In order to meet our objective of the “right size” house at our desired price point, we really only had one of two options – either move into a community with young families (i.e. smaller homes with lower price points for what is often first time home buyers) or target an age restricted community. The age restricted communities focus on building the size house that we desired, at a reasonable price point, without moving into a neighborhood of young families just starting out – given our stage in life, neighbors that may be 20+ years younger was not a desirable option for us.

Due to the age difference between me and my wife, we wanted to be more deliberate on our housing choice – my wife is closer within the age of an age restricted community but I am still a bit on the younger side, especially relative to other men you typically find in these communities. However, in addition to the “right size” house, we desired a community that had built-in activities (pickleball, bocce, fitness, pool, hiking trails) so we may have more of an opportunity to meet people.

Where We’re Going from Here

We have moved into our house in an age-restricted neighborhood that is part of a larger (non-age restricted) master planned community. Therefore, we hope to meet people inside and outside of our neighborhood but still live within the age restricted area.

The plus is that the neighborhood is new construction so everyone is new. The unknown is how the community will develop as there aren’t a lot of activities or friends yet. However, we knew that it would go slow at first and with COVID, it will be even slower.

We are happy with the house as it is the right size for the two of us – approx. 1700 sqft, 2 bedroom, 2 bathroom + den / office. Little outside maintenance, thank goodness, as we are in Arizona so mostly rock and cactus.

We have been very deliberate to not scale back up our belongings in the new home since we downsized several years ago. As a result, the move into the new home was relatively easy since we weren’t trying to fit a lot of prior house belongings into a smaller home – we had already gone through the downsizing process when we moved into the apartment.

Financial Impacts

So far, financially, we are tracking to our goal of purchasing the right size and priced home for what we need and no more – this enabled us to keeping a large portion of our net worth in investable assets.

The math of selling the house in Texas and renting a small 2 bedroom apartment was pretty much a wash using conservative estimates – probably better given that the stock market has done very well since 2015.

We netted about $500K on the sale of our Texas home and moved into a 2 bedroom apartment for ~$1650/month. Property taxes in Texas are very high which a lot of people fail to recognize even though it is a no income tax state. In our county, you will pay 2.3-2.5% of the assessed value (not market value) of the house in property taxes every year.

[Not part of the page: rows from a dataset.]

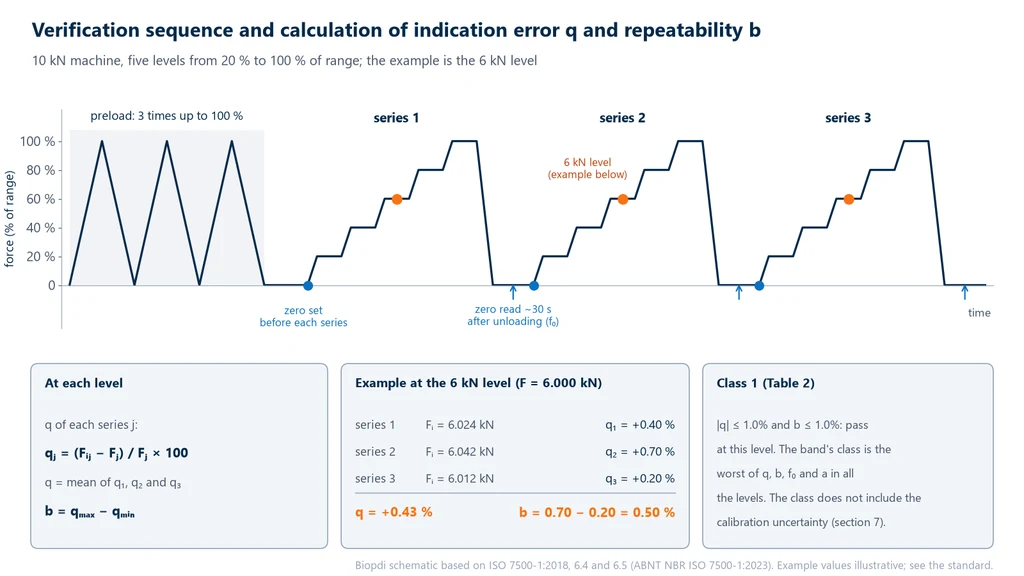Viewport: 1024px width, 576px height.
Task: Click the blue zero-read arrow after series 3
Action: point(965,292)
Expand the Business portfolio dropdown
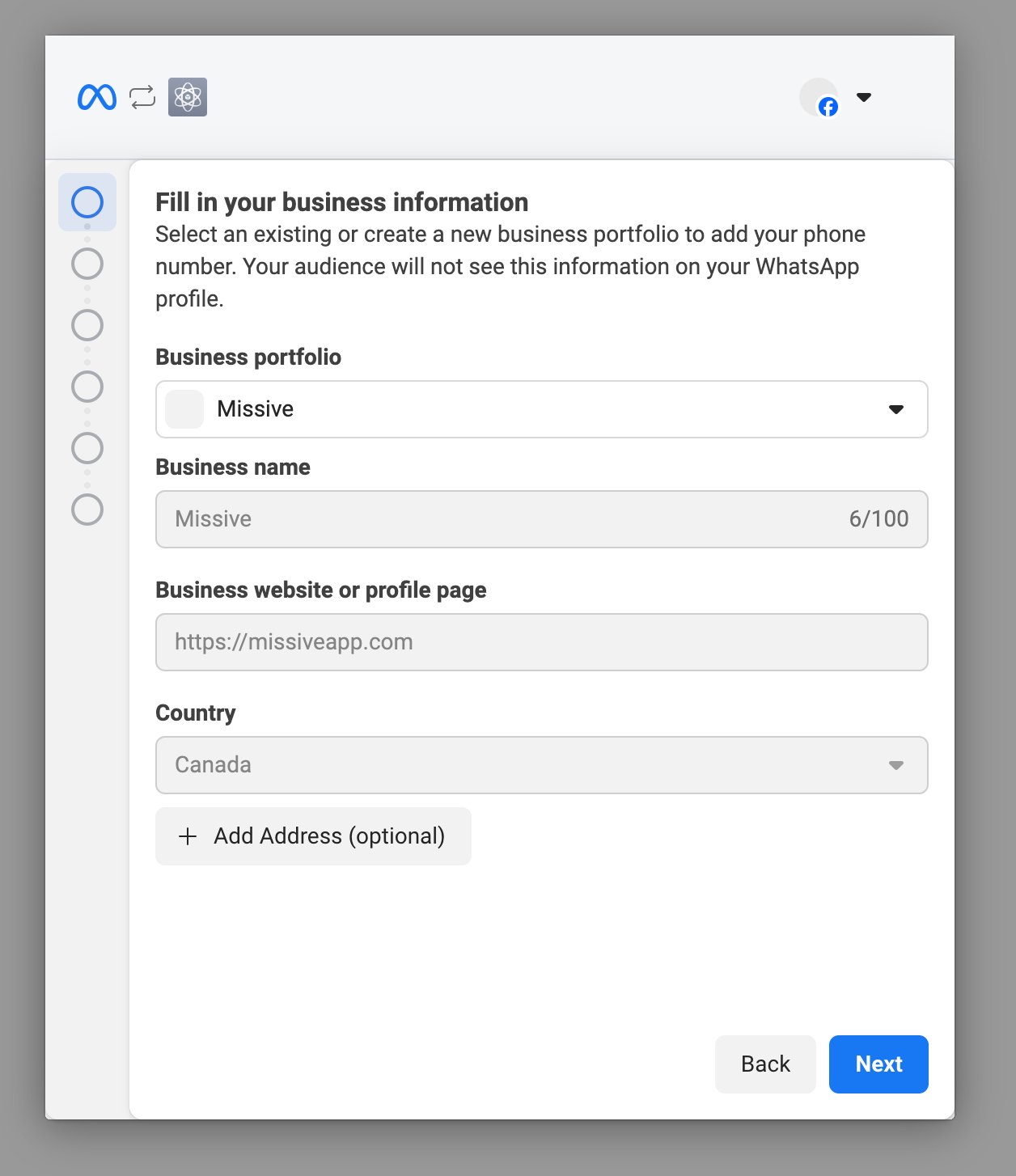 (896, 409)

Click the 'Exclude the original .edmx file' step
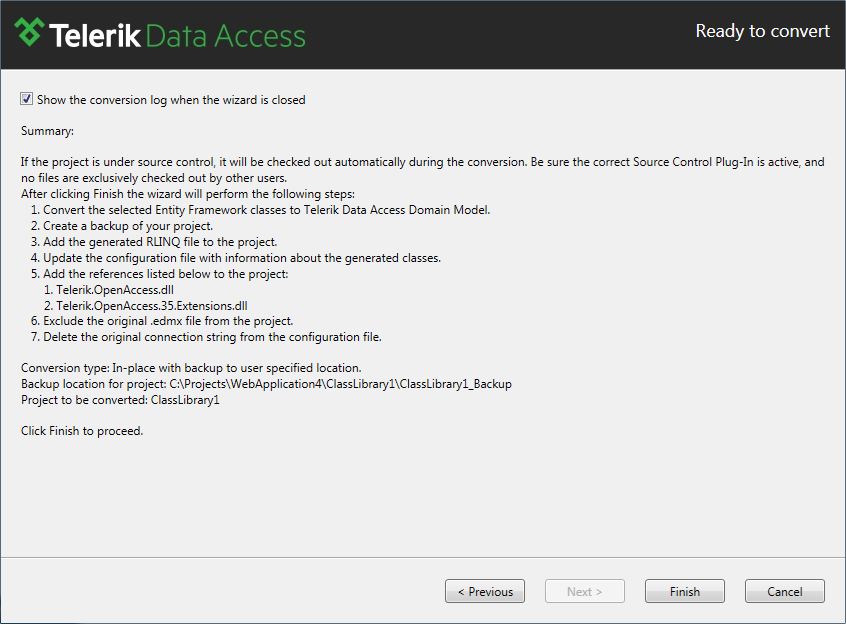click(x=162, y=321)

We were paying approximately $11K per year in property taxes for our home.

At a high level, if you estimate a total rent of ~$19,800 per year, and you don’t need to pay $11K in property taxes while renting, you only need to net an additional ~$8,800 on the invested $500K from the sale of the house to break even (assuming that the utilities costs / other misc expenses are the same and not accounting for property tax deductions).

A no income tax state with high property taxes is fine when you are a high earner. However, once we were looking at retirement / early retirement, we knew we didn’t want to be paying a high fixed property tax every year on much lower income – especially if we were going to be traveling for a few months per year. We knew we would be better off in a progressive income tax state with much lower property taxes. We also downsized to a single car as part of the transition after our daughter didn’t need the second car for school.

There you have it – try to keep the big fixed expenses low (house, car) and work on maximizing the investable assets in order to fund our experiences moving forward.

We’ll see how it goes – still early days!